• FRAGMENTO CITADO

_ _ _ _ _

Desde hace varios años frecuento la Riviera Maya, particularmente la zona de Playa del Carmen y sus alrededores. Mis espaciadas visitas me han permitido asombrarme del pujante crecimiento del entorno, ver su rostro cambiante, metamorfosis sin tregua, una inquietud que parece no tener freno mientras aparecen más hoteles, más comercios, más gasolineras, más taxis, más restaurantes, más servicios de esto y aquello, más parques temáticos, más turismo, más vuelos, más y más de tanto, y supongo que también más empleos.

_ _ _ _ _

• DESCRIPCIÓN DEL EJERCICIO
En el pasaje sobre la Riviera Maya, enumere todo lo que aparece precedido de la palabra "más" desde "más hoteles" hasta "más parques temáticos", ambos incluidos.

• DATOS ALMACENADOS
_ _ _ _ _

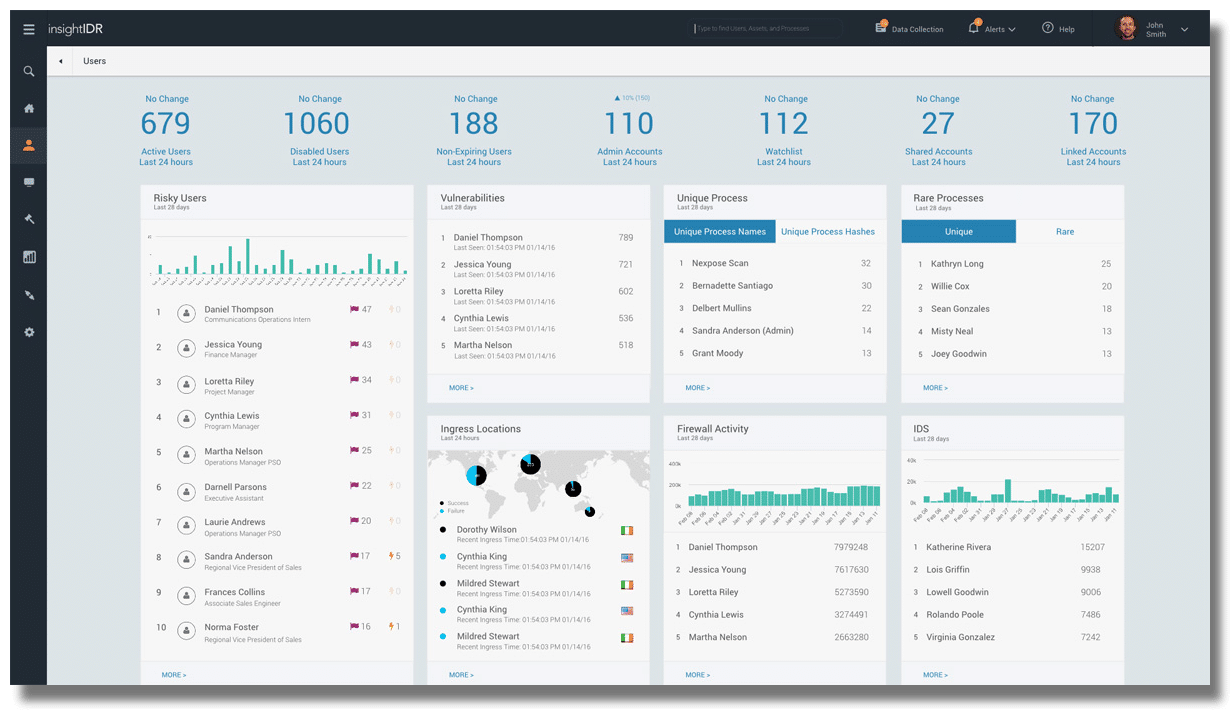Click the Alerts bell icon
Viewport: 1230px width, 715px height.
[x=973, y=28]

_ _ _ _ _

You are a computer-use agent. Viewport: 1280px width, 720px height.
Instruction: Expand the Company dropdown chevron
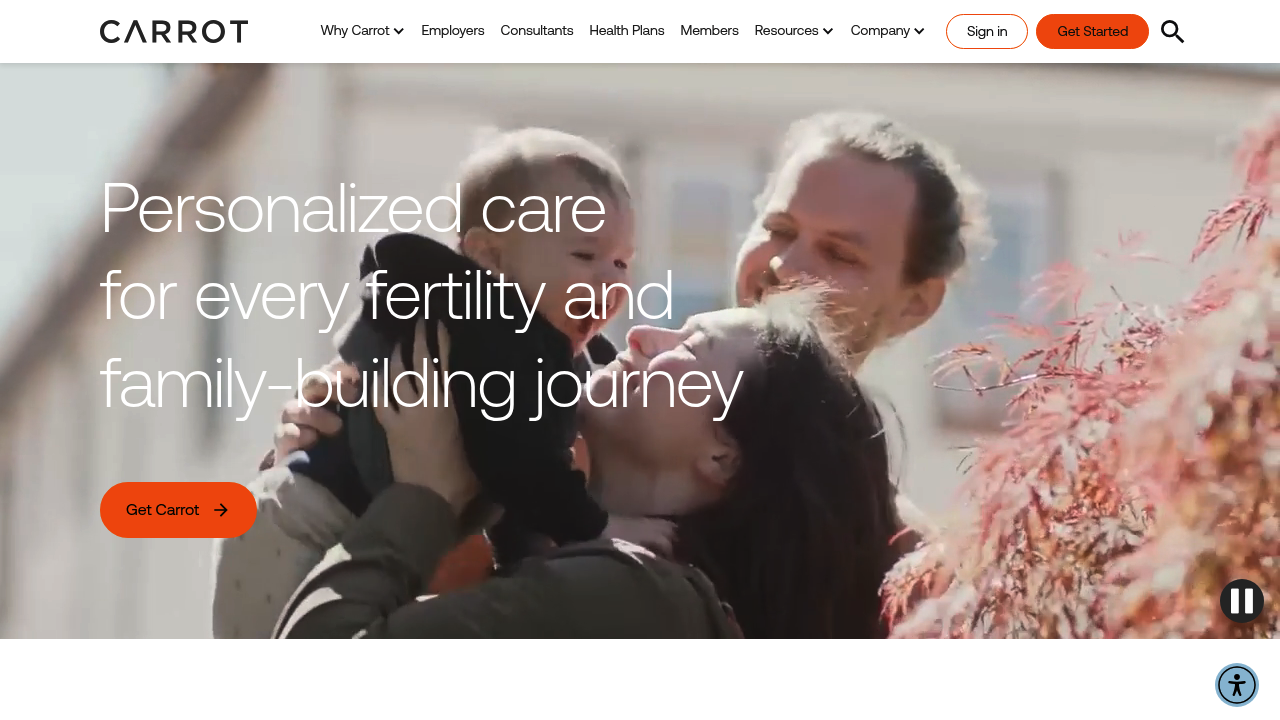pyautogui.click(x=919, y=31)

_ _ _ _ _

• EJERCICIO RESUELTO
hoteles, comercios, gasolineras, taxis, restaurantes, servicios de esto y aquello, parques temáticos